A fascinating and shocking look at how people in the U.S. who were diagnosed with leprosy, now called Hansen's Disease, were treated. Traditionally, we thought of someone who suffered from the disease as having horrible disfigurement and being cast away from society for fear of catching the disease and scaring little kids. You were a social pariah and so little was known about the progression or how the disease was passed from person to person so we locked them all up and hid them. The first "home" for lepers was opened near New Orleans in a rundown plantation in squalid conditions but over the years it grew and was modernized. The inhabitants of Carville were treated as inmates, suffering from isolation from family and spouses. Pam Fessler has done her research and has shown us the "human" side of the story as well as the scientific breakthroughs. We get to know the people who lived with it and those who tried to find a cure and fight the social stigma. For anyone that is familiar with the disease or morbidly curious as I was about so called leper colonies or is intrigued by the early social and scientific practices of controlling diseases, this book is a must. Completely readable and gut-wrenching! My thanks to the publisher for the advance copy.
An excellent book about the history the residential hospital for people with Hanson’s Disease (leprosy).in Carville, Louisiana the government established a residential hospital where for more than a hundred years people with Hanson’s disease were forced to go and live away from family and home and spend the rest of their lives in a hospital without rights or choices. Despite the dire circumstances, the residents formed a community. This is their story, a history of a misunderstood disease and the people unlucky enough to have contracted it.
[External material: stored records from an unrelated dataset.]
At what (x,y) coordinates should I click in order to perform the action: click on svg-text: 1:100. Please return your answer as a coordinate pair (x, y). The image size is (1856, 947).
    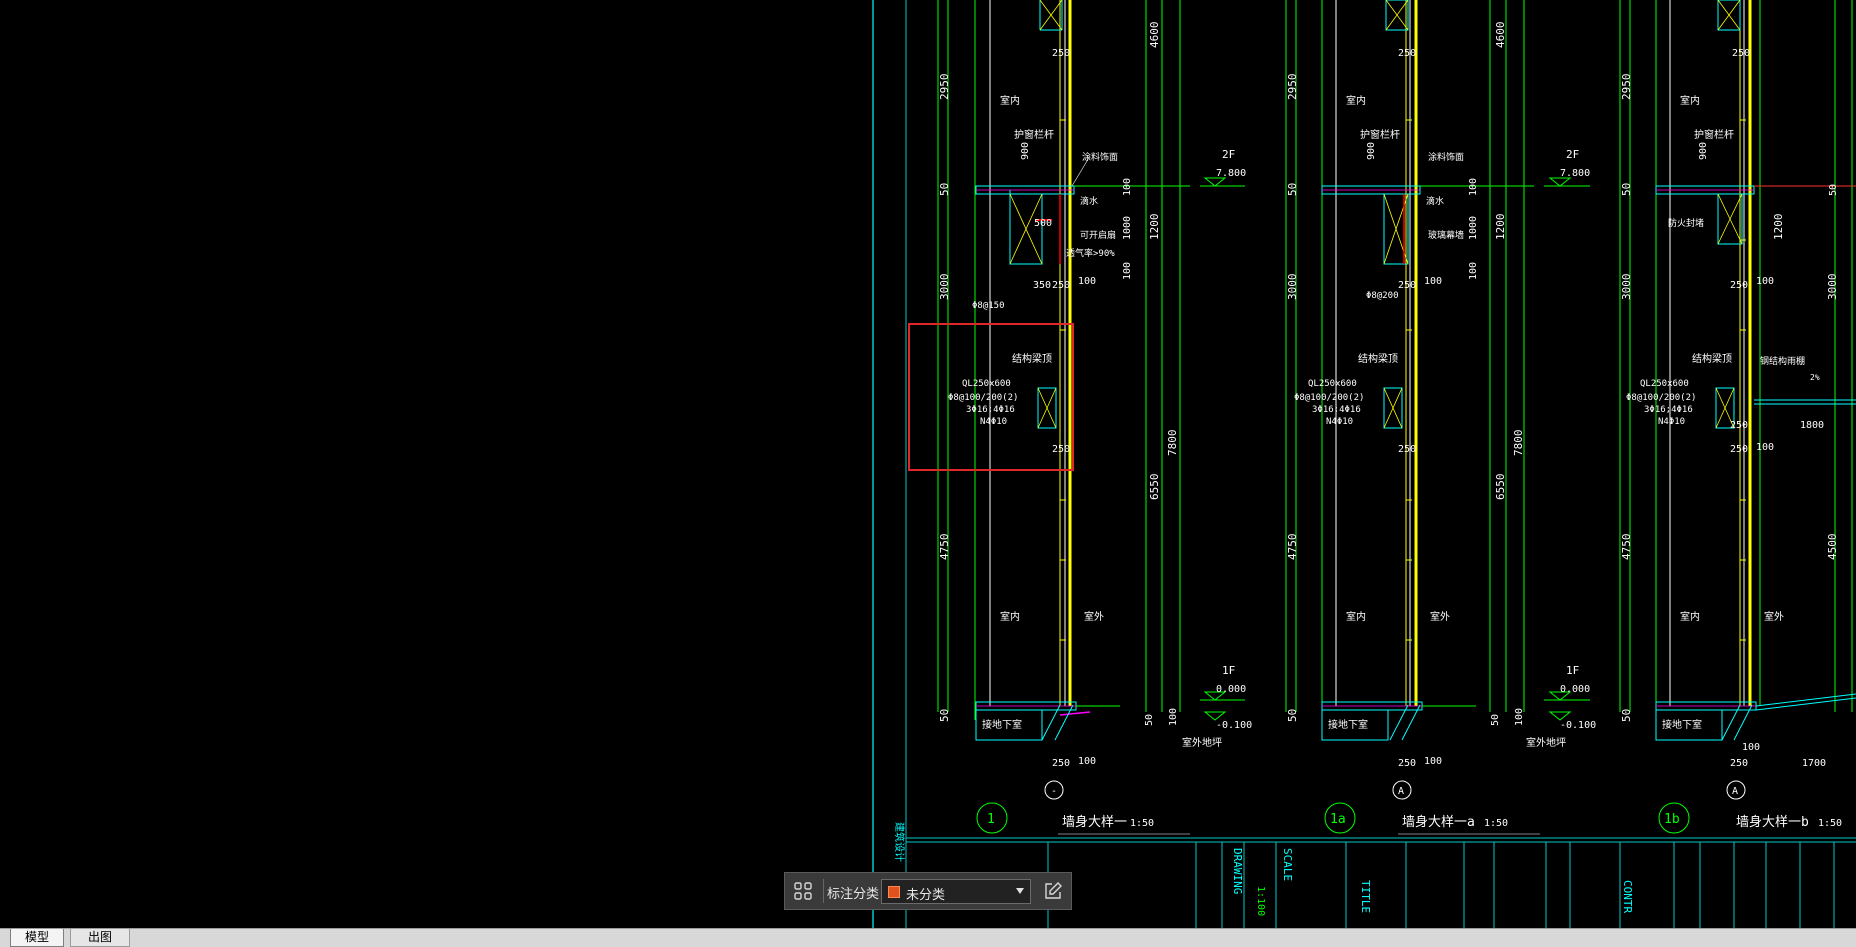
    Looking at the image, I should click on (1260, 901).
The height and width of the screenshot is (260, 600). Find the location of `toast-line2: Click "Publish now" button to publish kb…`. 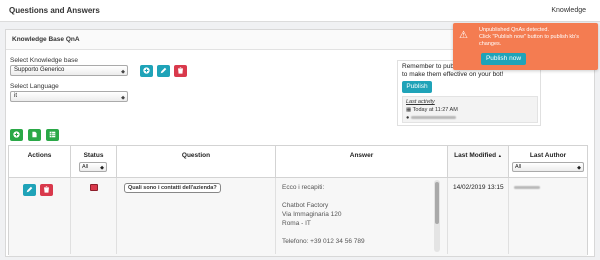

toast-line2: Click "Publish now" button to publish kb… is located at coordinates (530, 37).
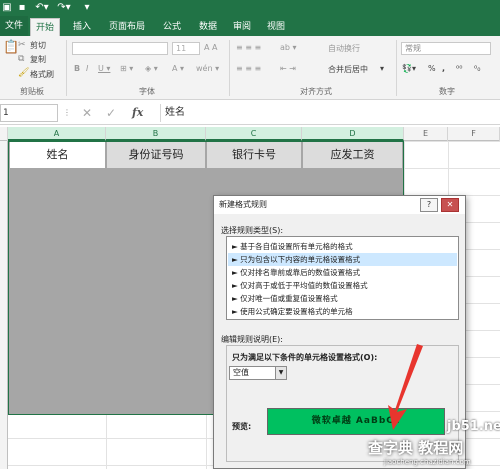  Describe the element at coordinates (416, 448) in the screenshot. I see `watermark-title: 查字典 教程网` at that location.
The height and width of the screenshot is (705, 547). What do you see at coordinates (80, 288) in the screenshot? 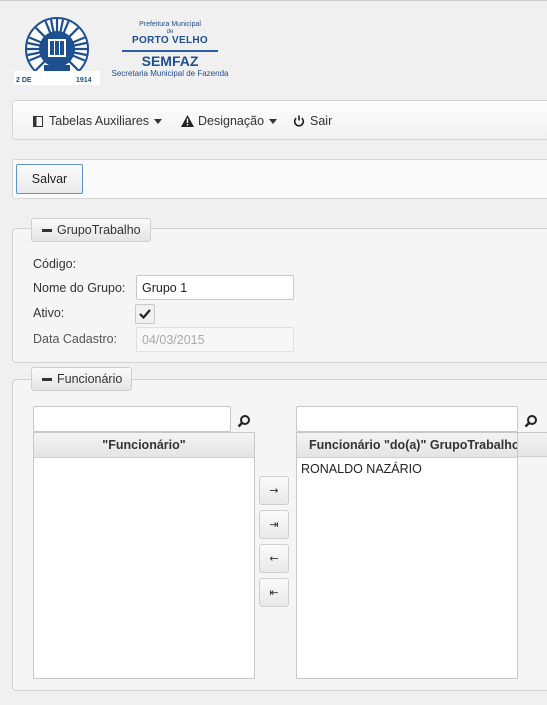
I see `nome-grupo-label: Nome do Grupo:` at bounding box center [80, 288].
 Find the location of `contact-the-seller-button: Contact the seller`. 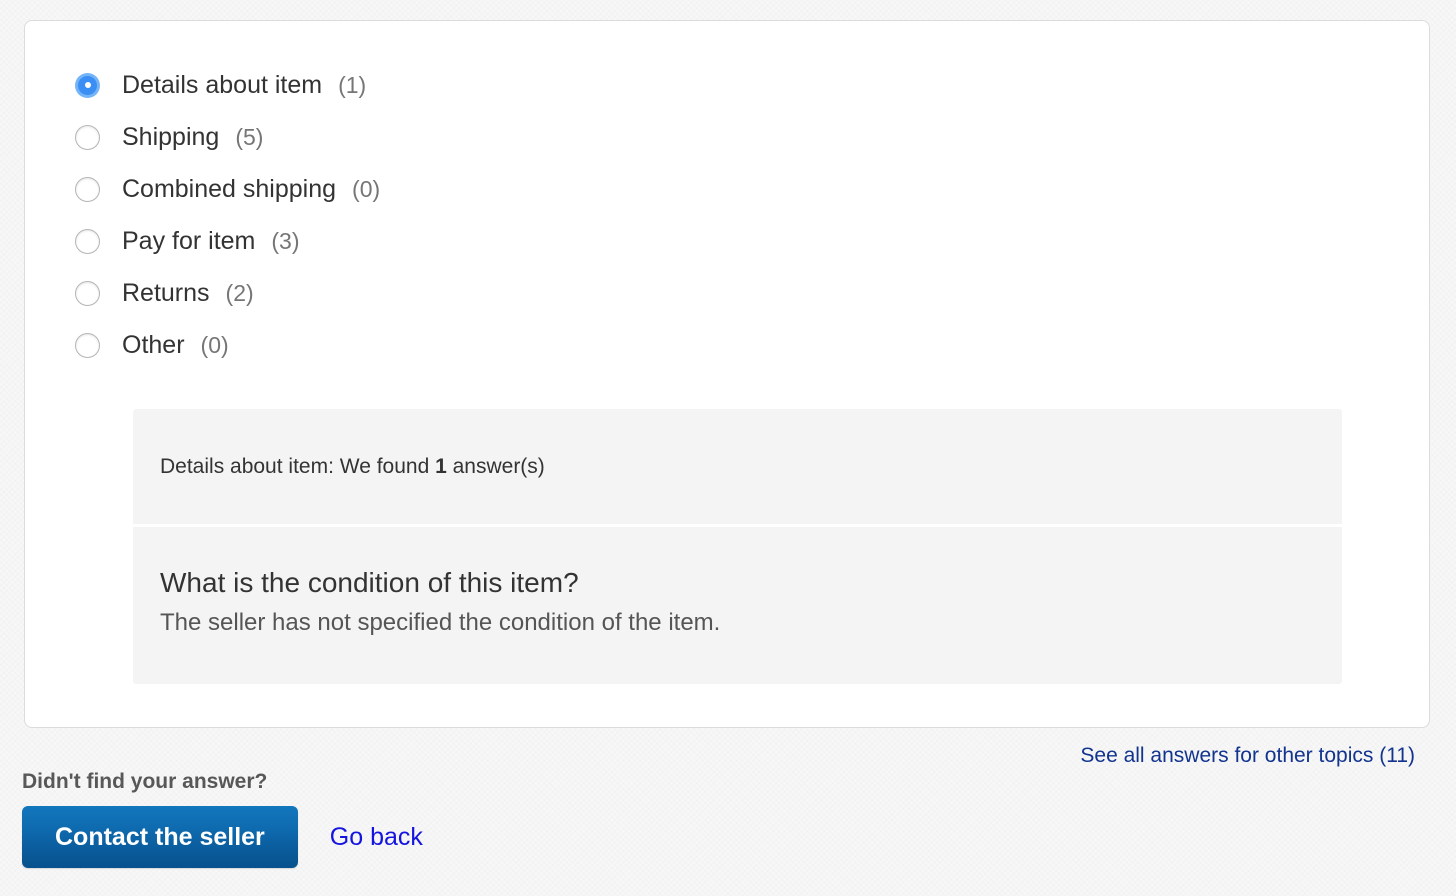

contact-the-seller-button: Contact the seller is located at coordinates (160, 837).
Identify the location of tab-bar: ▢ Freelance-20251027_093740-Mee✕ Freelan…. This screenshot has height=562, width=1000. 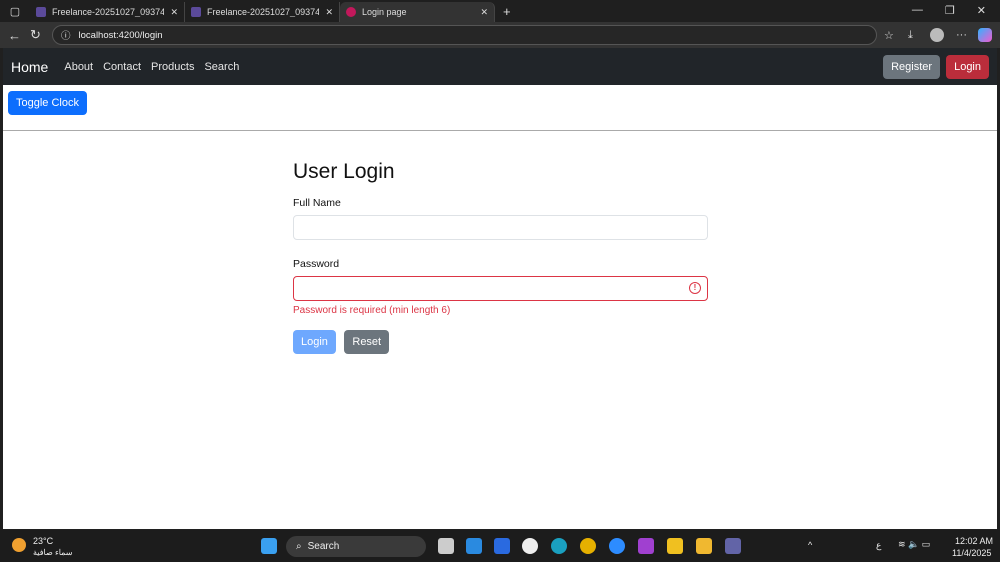
(500, 11).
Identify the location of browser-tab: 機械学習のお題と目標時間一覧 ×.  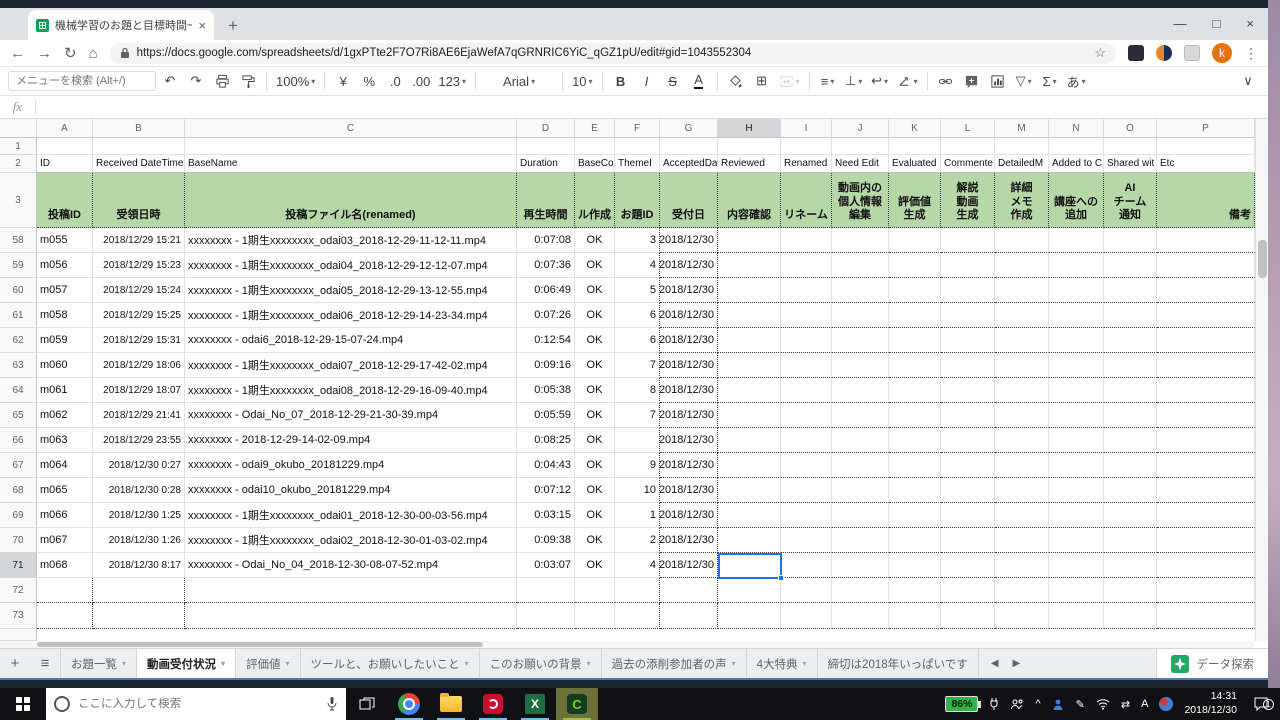
(121, 25).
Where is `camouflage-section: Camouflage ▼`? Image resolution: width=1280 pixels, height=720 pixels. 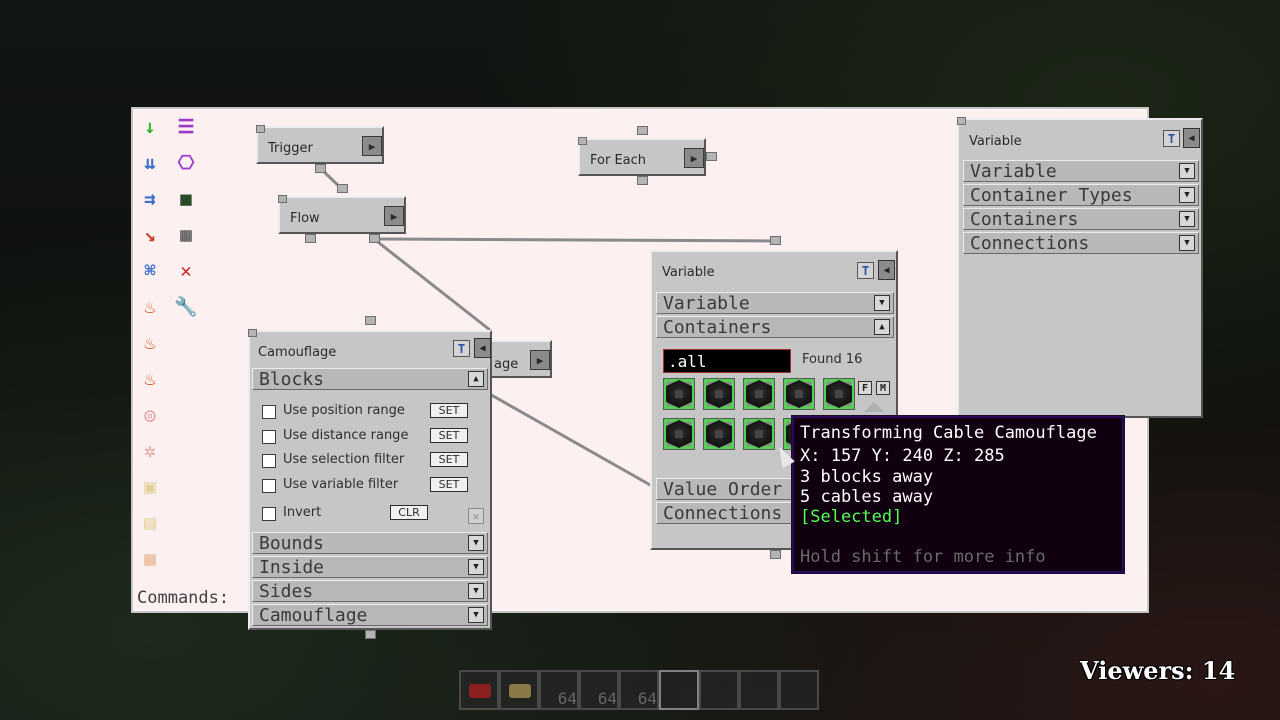
camouflage-section: Camouflage ▼ is located at coordinates (370, 615).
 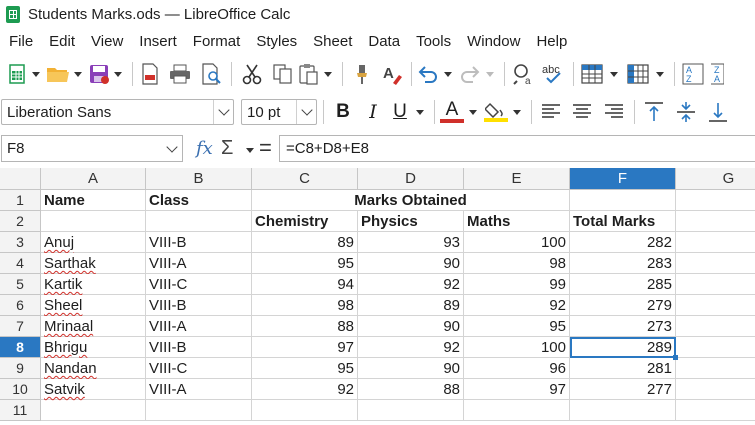 I want to click on find-replace-button: a, so click(x=524, y=74).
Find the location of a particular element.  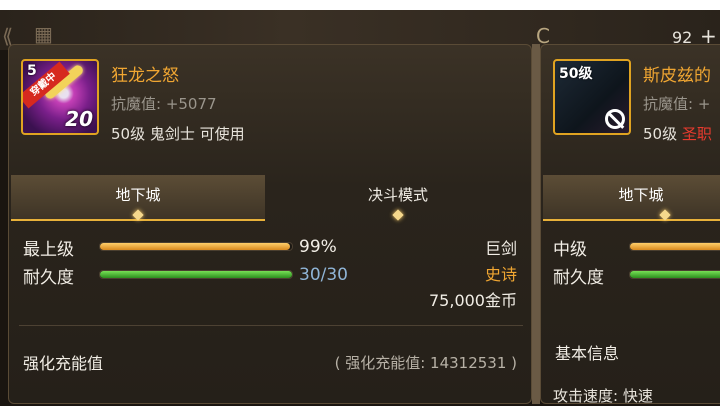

This is a good place to start if you know nothing about Leprosy or Carville. Great use of resources to tell some of the personal stories of Carville and Pam makes the book even more personal with her family connection to the disease and the leprosarium.
I have read a ton of books on Leprosy and most of the literary production surrounding Carville and yet this still added a lot of new information.
I probably would have found this book more interesting had I come into it knowing less about Hansen’s disease (formerly known as leprosy) than I did. As it was, the book dragged quite a bit for me. The final 1/3 was by far the most interesting part. Still, overall valuable information worth knowing.
This is an amazing true story that has been novelized in another book. But it didn’t need novelization. A Vice President of the US, Talulah Bankhead, an armadillo, Helen Keller, POW in Japanese prison camp, the Flying Nun. What do they all have in common? This book. You gotta read it.